Anualmente, un bajel efectuaba el viaje a través del Pacífico y nunca traía consigo menos de un millón de libras esterlinas en tesoros. Su pérdida sería un golpe mortal para las finanzas españolas. Los tres capitanes cambiaron entre sí una mirada. Ahora comprendía Hornblower por qué el Supremo había consentido tan fácilmente que la Lydia se dirigiera al sudeste. Acariciaba, sin duda, el pensamiento de que el Natividad, yendo en opuesta dirección, recogería para sí el rico botín. Serían necesarios muchos meses antes de que los españoles pudiesen llevar por el Cabo de Hornos un navío capaz de poderse medir con el Natividad y, entre tanto, el Supremo disfrutaría de todas las ventajas que Hornblower había estado soñando para la Lydia. Tan profundamente arraigaría la rebelión que sería imposible dominarla, sobre todo estando los españoles empeñados en una lucha a muerte en su propia patria con Bonaparte. ¿Dónde y cómo hallarían navíos para poder enviar a América? Hornblower veía claramente cuál era su deber.
—¡Está bien! —dijo bruscamente—. Volveré atrás con mi fragata y capturaré de nuevo el Natividad.
Ante aquellas palabras, los oficiales españoles parecieron experimentar un gran alivio.
—¡Gracias, capitán! —exclamó el oficial recién llegado—. ¿Acudirá primero a Panamá para pedir consejo al virrey?
—Sí —contestó Hornblower.
En un mundo en que los viajes eran cuestión de meses y en el que era no solamente posible, sino muy probable que las relaciones internacionales sufrieran vuelcos radicales, la amarga experiencia le había enseñado a estar en estrecho contacto con tierra firme. Su lamentable situación no se veía aliviada en absoluto por el pensamiento de que el apuro en que se encontraba no se debía a otra cosa sino a haber cumplido religiosamente las órdenes que se le habían dado. Además, sabía muy bien que el Almirantazgo no se dejaría conmover con aquella verdad, cuando juzgara a un capitán capaz de originar un conflicto semejante.

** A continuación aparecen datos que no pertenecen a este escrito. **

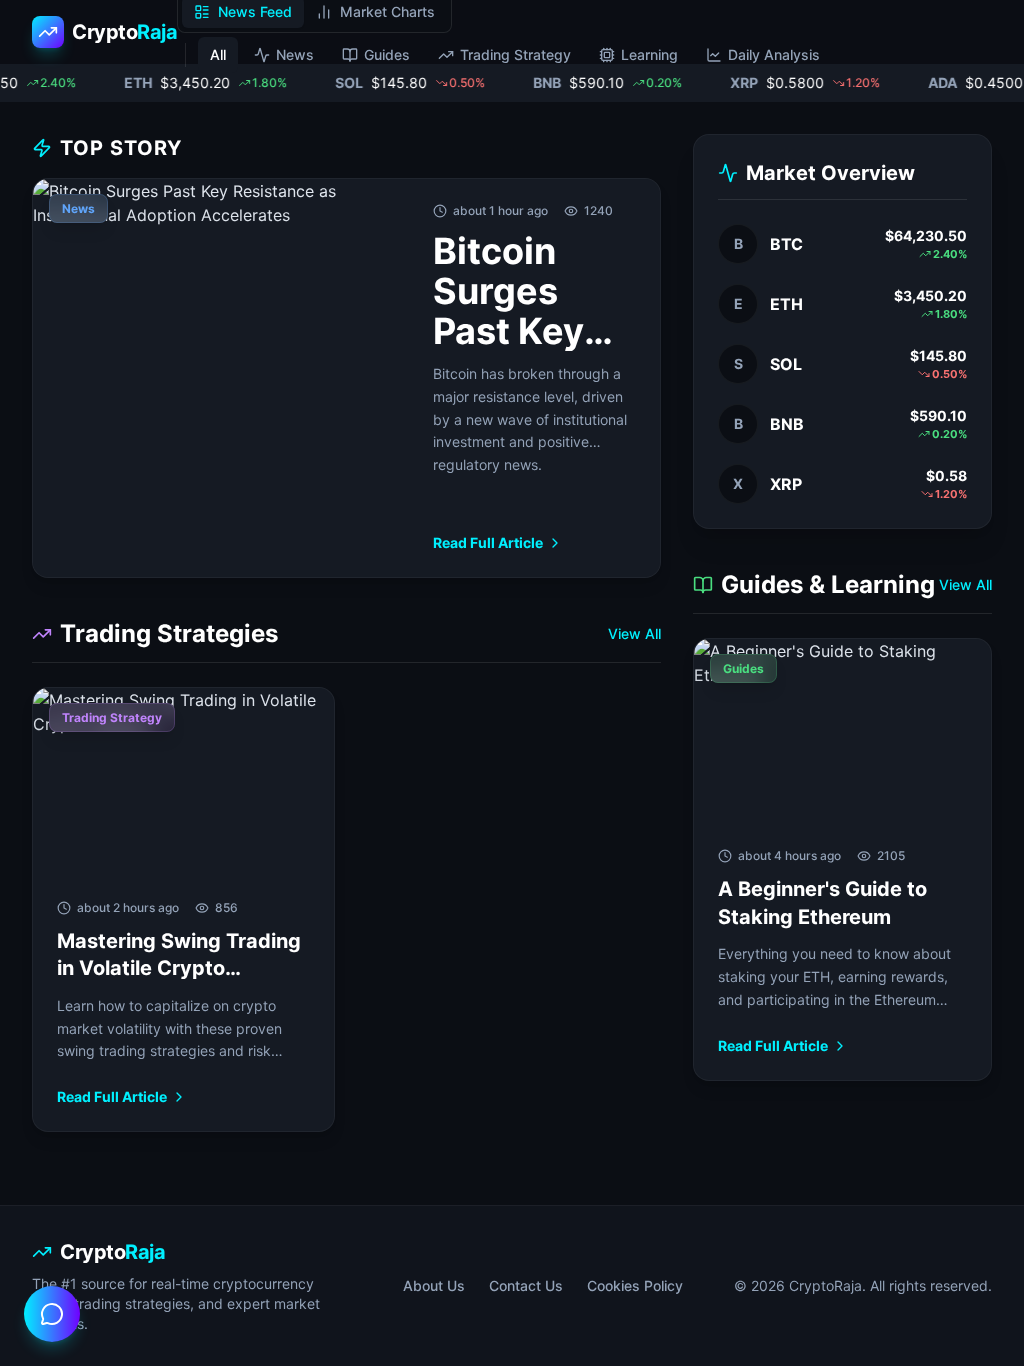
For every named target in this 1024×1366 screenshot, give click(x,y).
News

—Así, pues, ¡hasta la vista! —dijo el oficial español—. Si llego a Panamá antes que usted, dispondré las cosas para que le reciban como se merece. ¿Me permitirá que mis compatriotas me acompañen?

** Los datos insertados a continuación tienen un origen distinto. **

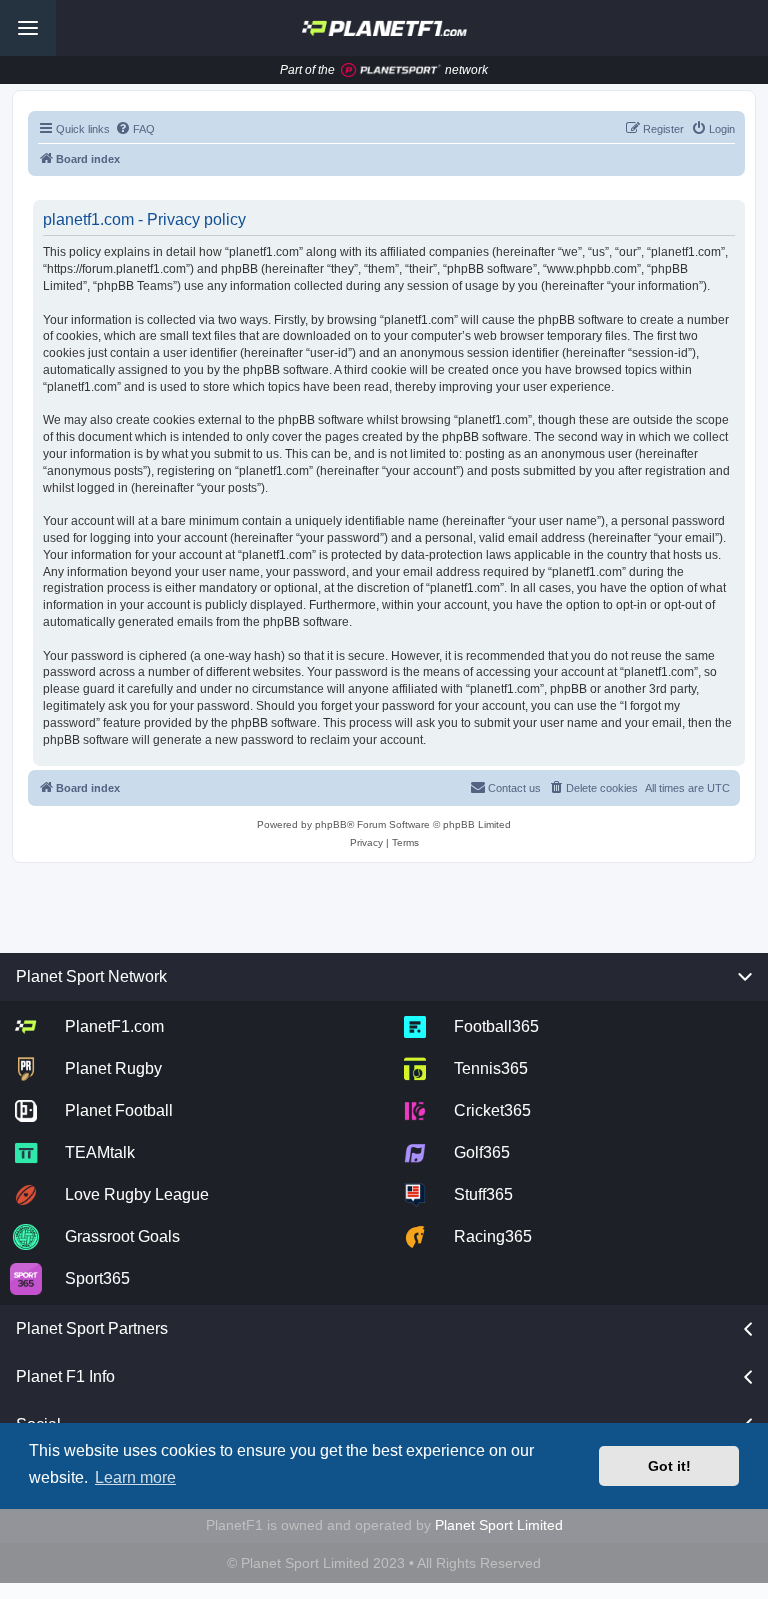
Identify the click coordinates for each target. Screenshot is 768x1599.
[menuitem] (135, 129)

—No —replicó Hornblower ásperamente—. Y usted, señor, manténgase a sotavento de mi nave hasta que larguemos anclas.
El español, encogiéndose de hombros, asintió con un gesto.
Era difícil, en alta mar, disputar con un capitán que tenía los cañones preparados y que con una sola andanada podía echar a pique a un cascarón de nuez como el suyo. Especialmente con los ingleses, tan locos y arrogantes como el propio Supremo. El español no tenía la intuición necesaria para adivinar que el inglés temía aún que todo lo ocurrido no fuera sino una estratagema para conseguir atraer a la Lydia al alcance de las baterías de Panamá.